County of Los Angeles v. Niblett

Appellant's Opening Brief·Cal. Ct. App., 2d Dist. Div. 1 — B327744·Decided
28
Citations Checked
16
Flagged
43%
Accuracy
3 Fabricated Cases 5 Mischaracterized 8 Potentially Stretched

Key Findings

  • Three cited authorities — Montebello Unified School District v. State Board of Education, R.D. v. P.M., and People v. Zermeno — could not be verified to exist at the cited reporter citations.
  • Five real cases — including United States v. Rahimi and Waters v. Churchill — are cited for propositions the opinions do not support; Bookout v. Nielsen and Parisi v. Mazzaferro are similarly pulled into territory the courts did not decide.
  • Eight additional First Amendment and restraining-order authorities are potentially stretched — applied to workplace-violence-order doctrine in ways the underlying opinions don't cleanly support.
Transparency Note · Tool False Positive

Opine's citation tool initially flagged "Stats. 2023, ch. 286, § 1" as a fabricated statute. On manual review, this is a real California session-law citation — Chapter 286 of the Statutes of 2023 — not a fabrication.

The tool mishandled it because session-law (chaptered bill) citations don't resolve to codified-statute databases the way normal statutory citations do. We've excluded this flag from the counts and badges on this page. When we find these, we publish the correction rather than hide it.

Court Response

Cal. Ct. App., 2d Dist. Div. 1 · Oct. 31, 2025 · 2025 WL 3060520 (Not published)

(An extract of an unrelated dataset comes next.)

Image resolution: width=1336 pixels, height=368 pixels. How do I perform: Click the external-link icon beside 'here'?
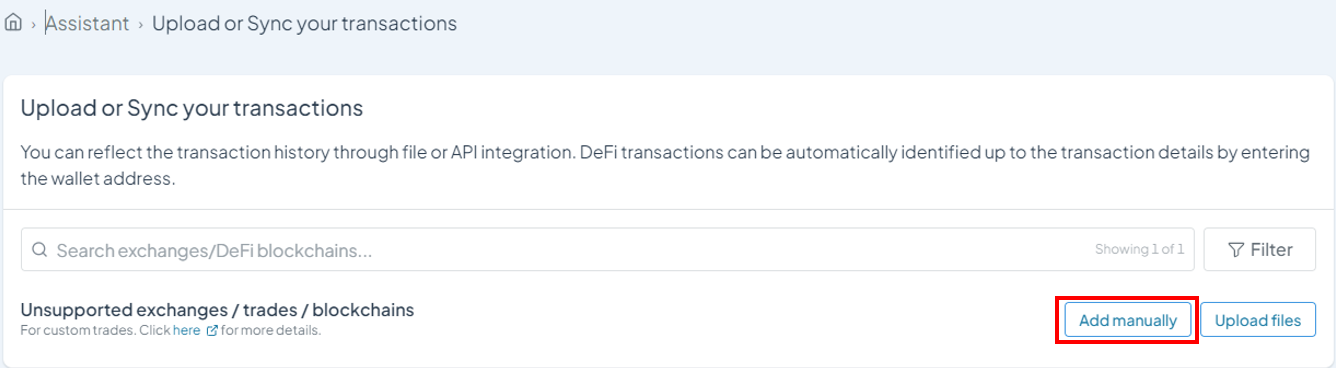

Disposition: Affirmed. The court separately issued an Order to Show Cause against appellate counsel Robert W. Lucas asking why he should not be sanctioned “for his misuse of artificial intelligence in briefing this appeal.”

The court identified several specific problems. Montebello Unified School District v. State Board of Education: counsel filed a notice of errata conceding the case "does not appear to exist" and attributing it to "artificial intelligence editing." People v. Zermeno: deleted in the same errata; the court reviewed the real case and found it "does not remotely stand for the principles for which he cited it" (Zermeno was a criminal gang-enhancement case cited for a § 527.3 workplace-speech proposition). R.D. v. P.M. (2021) 68 Cal.App.5th 1012: "a case that does not exist," and the 2011 case counsel may have intended "did not hold that intent to harm is an element of the statutory definition of a credible threat of violence." United States v. Rahimi: counsel represented that Rahimi "invalidated" a federal statute, but "the Rahimi court reversed the judgment of the Fifth Circuit Court of Appeals and upheld the statute." Bookout v. Nielsen: counsel cited "page 1143," but "Bookout ends at page 1142," and the Court of Appeal in that case "actually affirmed the restraining order before it." Scripps Health: the cited pages "do not address any of those issues."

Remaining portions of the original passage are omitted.